Читаем Брюсов полностью

В этой статье <Волошина> говорится о том, что я взошел «на вершины творчества», что мой стих «вечен, как римский свод», что я свою империю (в области слова и мечты) «волен сделать всемирной», и много других, весьма лестных для меня вещей, — но я считаю необходимым решительно протестовать против этой статьи. Автор ее, по моему мнению, вышел за пределы, предоставленные критике, и позволил себе касаться того, что лежит вне литературы.

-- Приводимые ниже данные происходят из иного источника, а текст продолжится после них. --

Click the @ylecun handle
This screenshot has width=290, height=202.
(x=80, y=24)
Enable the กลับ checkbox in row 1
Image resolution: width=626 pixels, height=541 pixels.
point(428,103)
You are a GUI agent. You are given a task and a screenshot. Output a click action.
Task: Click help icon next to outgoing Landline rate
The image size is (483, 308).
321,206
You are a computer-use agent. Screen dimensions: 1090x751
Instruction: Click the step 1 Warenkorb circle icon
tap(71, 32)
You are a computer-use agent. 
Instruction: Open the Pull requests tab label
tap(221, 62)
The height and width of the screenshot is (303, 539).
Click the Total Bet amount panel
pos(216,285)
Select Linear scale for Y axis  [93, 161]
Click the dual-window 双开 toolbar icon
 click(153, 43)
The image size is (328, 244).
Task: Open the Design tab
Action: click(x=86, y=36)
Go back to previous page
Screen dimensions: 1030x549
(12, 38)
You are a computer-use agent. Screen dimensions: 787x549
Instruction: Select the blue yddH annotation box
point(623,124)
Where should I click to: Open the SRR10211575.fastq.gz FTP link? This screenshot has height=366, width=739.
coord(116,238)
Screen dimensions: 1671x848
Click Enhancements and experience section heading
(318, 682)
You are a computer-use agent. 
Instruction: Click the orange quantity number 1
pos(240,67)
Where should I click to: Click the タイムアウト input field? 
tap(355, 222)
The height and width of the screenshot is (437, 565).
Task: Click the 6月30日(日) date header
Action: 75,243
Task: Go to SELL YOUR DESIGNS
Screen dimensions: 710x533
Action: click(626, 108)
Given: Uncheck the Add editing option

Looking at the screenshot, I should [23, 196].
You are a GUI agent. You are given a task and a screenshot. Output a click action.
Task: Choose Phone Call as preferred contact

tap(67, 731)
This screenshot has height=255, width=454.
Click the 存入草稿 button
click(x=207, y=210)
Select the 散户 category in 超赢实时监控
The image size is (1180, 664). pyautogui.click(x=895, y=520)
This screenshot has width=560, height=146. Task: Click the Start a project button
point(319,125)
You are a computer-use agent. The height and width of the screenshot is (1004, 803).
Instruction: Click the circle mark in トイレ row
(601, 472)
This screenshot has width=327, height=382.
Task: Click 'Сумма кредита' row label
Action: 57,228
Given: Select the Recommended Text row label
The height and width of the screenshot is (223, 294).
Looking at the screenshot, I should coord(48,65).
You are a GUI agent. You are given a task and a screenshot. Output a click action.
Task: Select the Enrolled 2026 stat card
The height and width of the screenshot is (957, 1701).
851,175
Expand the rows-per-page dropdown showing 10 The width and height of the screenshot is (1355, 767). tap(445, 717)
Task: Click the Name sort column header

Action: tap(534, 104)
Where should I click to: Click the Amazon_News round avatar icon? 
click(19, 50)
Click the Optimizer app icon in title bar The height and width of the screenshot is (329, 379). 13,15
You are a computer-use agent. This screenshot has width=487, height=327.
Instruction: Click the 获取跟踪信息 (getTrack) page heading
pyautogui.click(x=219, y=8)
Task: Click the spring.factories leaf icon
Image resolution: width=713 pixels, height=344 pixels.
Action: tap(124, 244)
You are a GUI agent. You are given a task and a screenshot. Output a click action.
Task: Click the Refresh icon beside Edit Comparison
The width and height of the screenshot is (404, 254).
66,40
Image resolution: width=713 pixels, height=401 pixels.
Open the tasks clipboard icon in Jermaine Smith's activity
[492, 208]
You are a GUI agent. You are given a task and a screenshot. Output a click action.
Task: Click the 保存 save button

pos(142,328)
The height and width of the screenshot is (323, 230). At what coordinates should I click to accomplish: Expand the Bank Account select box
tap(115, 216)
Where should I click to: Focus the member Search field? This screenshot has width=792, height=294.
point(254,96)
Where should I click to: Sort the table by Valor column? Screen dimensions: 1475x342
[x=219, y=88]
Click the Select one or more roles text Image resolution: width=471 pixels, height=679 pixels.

Как писатель я, конечно, признаю, что каждый волен по своему разумению судить мои произведения, но полагаю, что моя личная жизнь еще не подлежит суду печати. Довольно беглое, в общем, и ни в каком случае не интимное знакомство г, Волошина со мною не давало ему права рассказывать своим читателям небылицы о моем детстве, ему вовсе не известном. Во всем, что г. Волошин говорит о моей жизни, – только ряд смешных недоразумений, не более. Удивляет меня также, что г. Волошин позволил себе передать печатно один наш частный разговор с ним. Разговаривая, я не подозревал, что передо мной сидит интервьюер. Но интервьюеру следовало быть более точным в передаче чужих слов. Я не мог сказать, что «Рутилий и Авсоний – поэты Антонинов». Я достаточно твердо знаю, что эти два поэта жили вовсе не при Антонинах. Г. Волошин обещает еще статью [150], посвященную мне. Надеюсь, что он будет говорить в ней о моих стихах и о моей прозе, а не о моем сюртуке и не о моей квартире. Иначе ему придется переменить заглавие свих фельетонов и называть их не «Лики творчества», а «Моментальные фотографии» (Письмо Валерия Брюсова в редакцию // Русь. 1908. 4 янв. № 3).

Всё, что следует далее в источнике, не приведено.